On March 11, 2026, the Official Charts Company confirmed the trio’s reunion and that they would release a new single, "Club Song", on March 12, simultaneously announcing the PCD Forever Tour. Scherzinger lead the reunion and contacted Roberts and Wyatt, concluding they had a similar outlook and were comfortable with where they are in their lives now, while Bachar and Sutta confirmed they were not invited to the reunion and learned of it publicly. The group is managed by Crush Music and represented by CAA, and is self-released via an exclusive licensing agreement with Many Hats Distribution. The cover artwork was photographed by Rankin. Following the announcement, the trio appeared in promotional interviews across UK radio, BBC Radio 1, BBC Radio 2, Capital,
Heart, Hits Radio, and Magic Radio, and gave their first television interview on BBC’s The One Show on March 13.

== Composition and lyrics ==

"Club Song" was written and produced by Mike Sabath, who co-wrote the track alongside member Scherzinger, Caroline Ailin, and Sarah "Solly" Solovay. At 2 minutes and 28 seconds, It is a dance-pop song, with R&B, synth-pop, Latin, Middle Eastern, and Bollywood influences. The production opens with an acappella warning line "(Don’t bring your boyfriend to the club") from the trio, before a spoken "Dolls" tag. It progresses into a beat driven by "whirring synths" and a "choppy, guitar bed." Several journalists found "Club Song" is reminiscent to the group's earlier catalog. Carl Smith of the Official Charts Company particularly compared it to "Don't Cha", "Buttons", "Magic", "Jai Ho! (You Are My Destiny)" and "When I Grow Up". Smith felt that Sabath's production helped it to fit into the current pop music landscape, writing: "this isn’t a rehash.

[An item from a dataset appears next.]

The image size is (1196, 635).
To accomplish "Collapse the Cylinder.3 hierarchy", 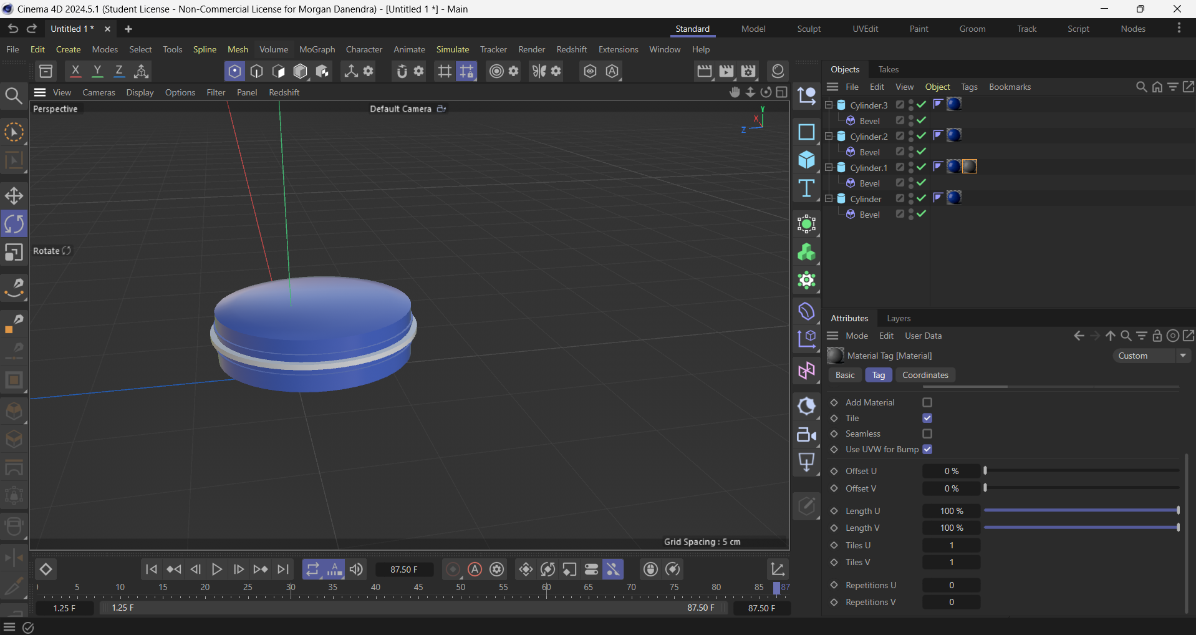I will tap(829, 105).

It’s a hard restart." The lyrical content of the song explores feminist themes of confidence and independence and is a track "by the girls, for the girls". It celebrates women’s sexuality while calling out an unsatisfying partner.

==Commercial performance==
In the United Kingdom, the single debuted at number 25 on the UK Singles Downloads Chart, peaking a week later at number 10.

== Personnel ==
Credits are adapted from the Official Charts Company and Tidal.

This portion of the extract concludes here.